§ **Problem statement**
Reproduce verbatim the rows that begin with the line containing "The image size" and end with the line containing "Looking at the", including both of those lines. Omit the pictures from your reply.

§ **Data extracts**

○ ○ ○ ○ ○ ○ ○

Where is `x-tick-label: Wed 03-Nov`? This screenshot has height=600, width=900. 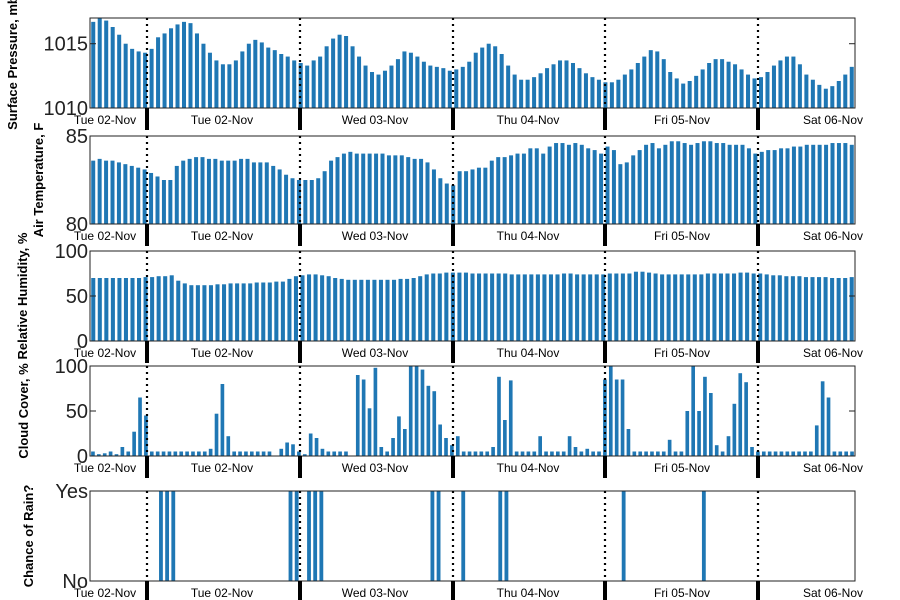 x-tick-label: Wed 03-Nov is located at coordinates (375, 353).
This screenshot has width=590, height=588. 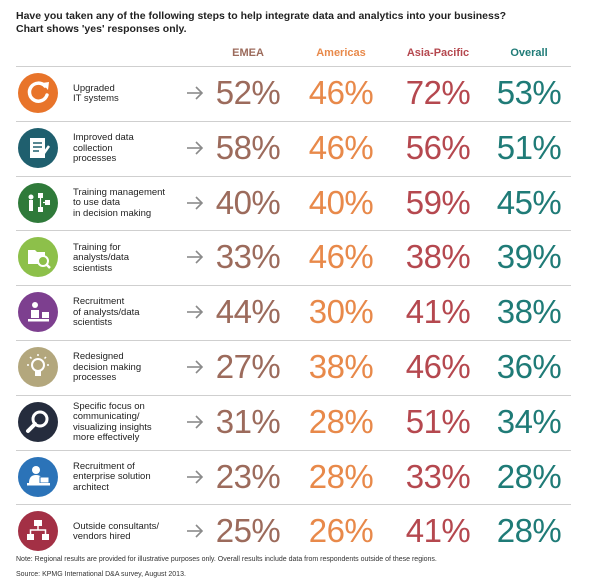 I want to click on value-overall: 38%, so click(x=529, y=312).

○ ○ ○ ○ ○ ○ ○

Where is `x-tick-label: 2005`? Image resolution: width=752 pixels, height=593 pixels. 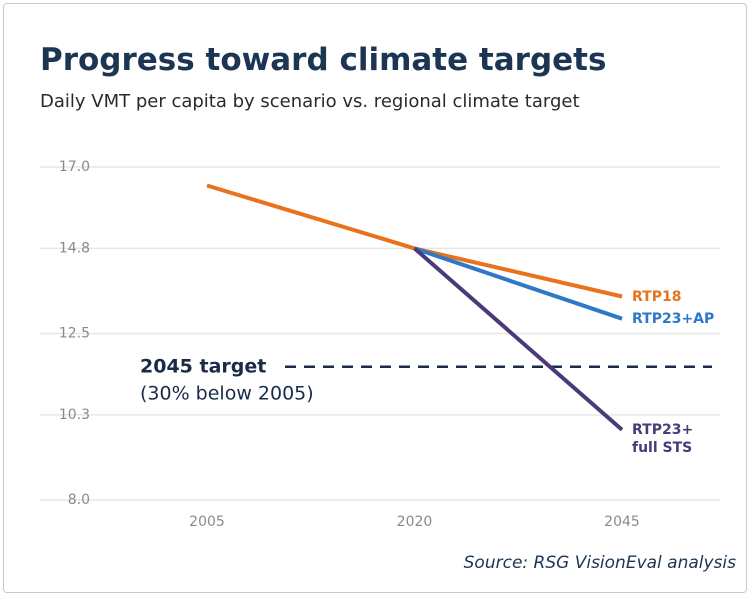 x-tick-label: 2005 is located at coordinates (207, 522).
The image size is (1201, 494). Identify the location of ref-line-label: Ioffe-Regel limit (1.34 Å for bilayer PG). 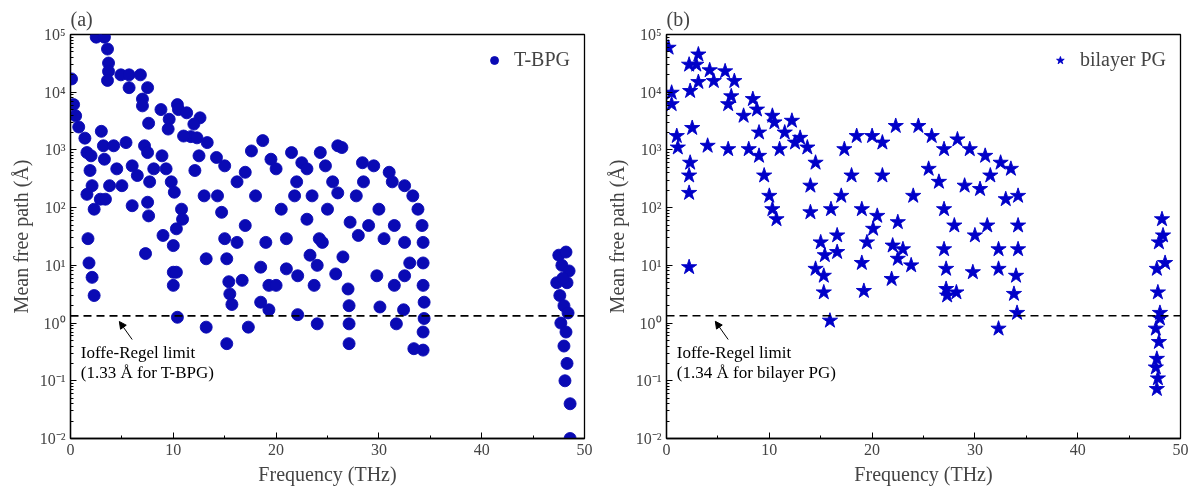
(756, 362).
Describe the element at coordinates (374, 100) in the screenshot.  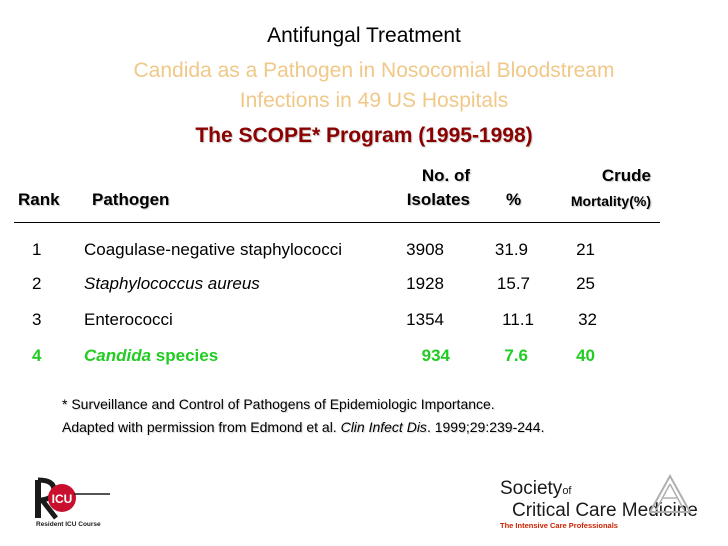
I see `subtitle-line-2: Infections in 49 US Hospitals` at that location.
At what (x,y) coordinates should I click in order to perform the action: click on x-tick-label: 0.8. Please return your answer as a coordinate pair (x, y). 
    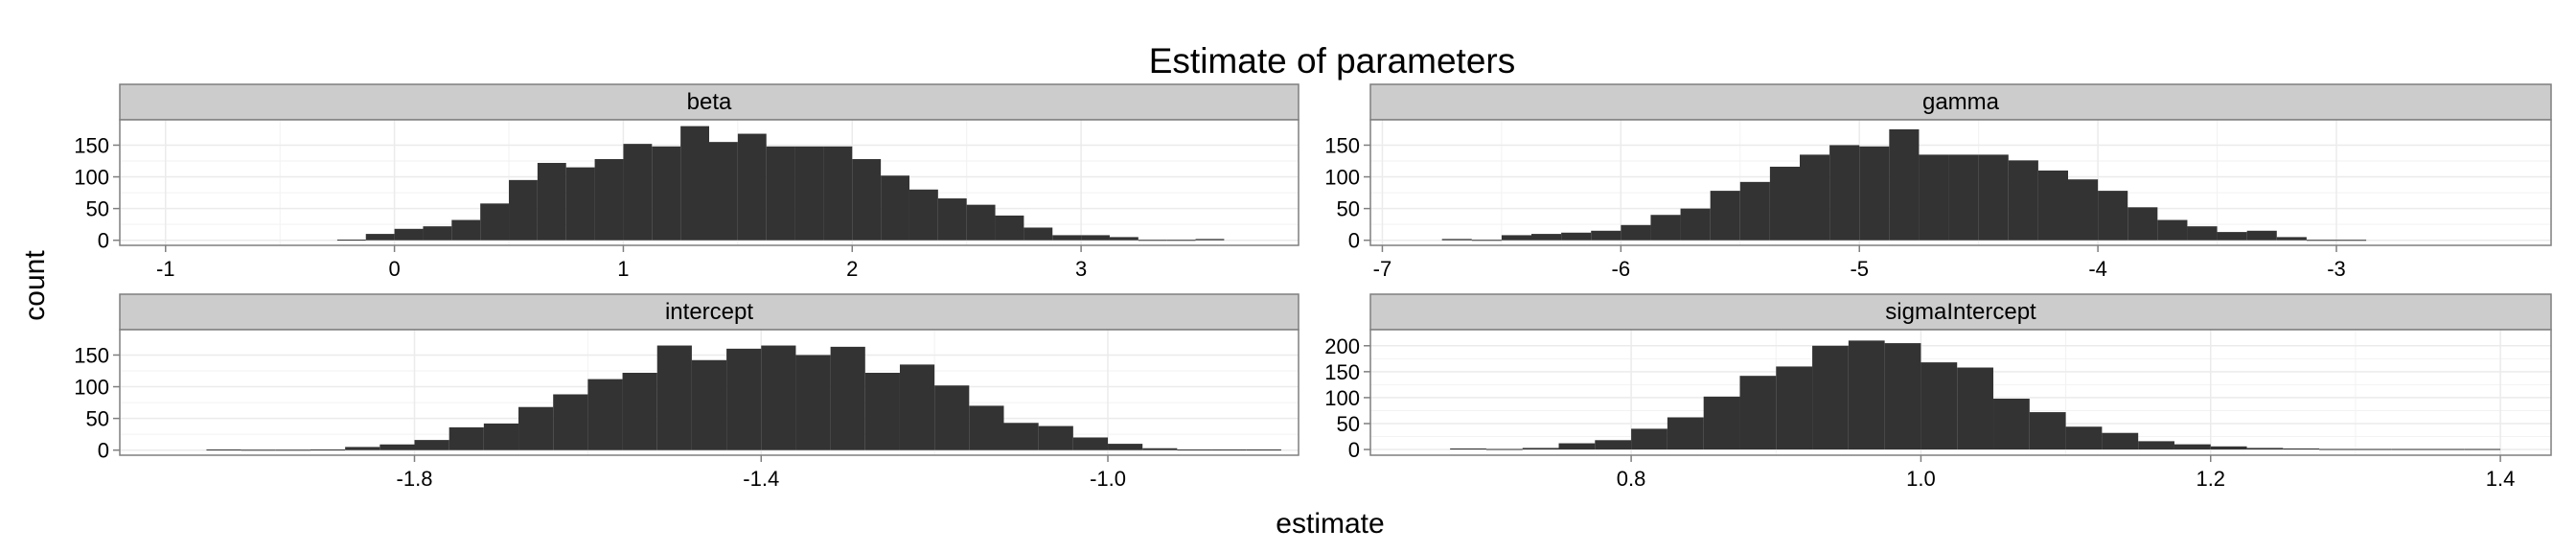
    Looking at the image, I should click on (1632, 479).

○ ○ ○ ○ ○ ○ ○

§ **Output below**
The image size is (1201, 494). Identify the location of ref-line-label: Ioffe-Regel limit (1.34 Å for bilayer PG). 
(756, 362).
Describe the element at coordinates (374, 100) in the screenshot.  
I see `subtitle-line-2: Infections in 49 US Hospitals` at that location.
At what (x,y) coordinates should I click in order to perform the action: click on x-tick-label: 0.8. Please return your answer as a coordinate pair (x, y). 
    Looking at the image, I should click on (1632, 479).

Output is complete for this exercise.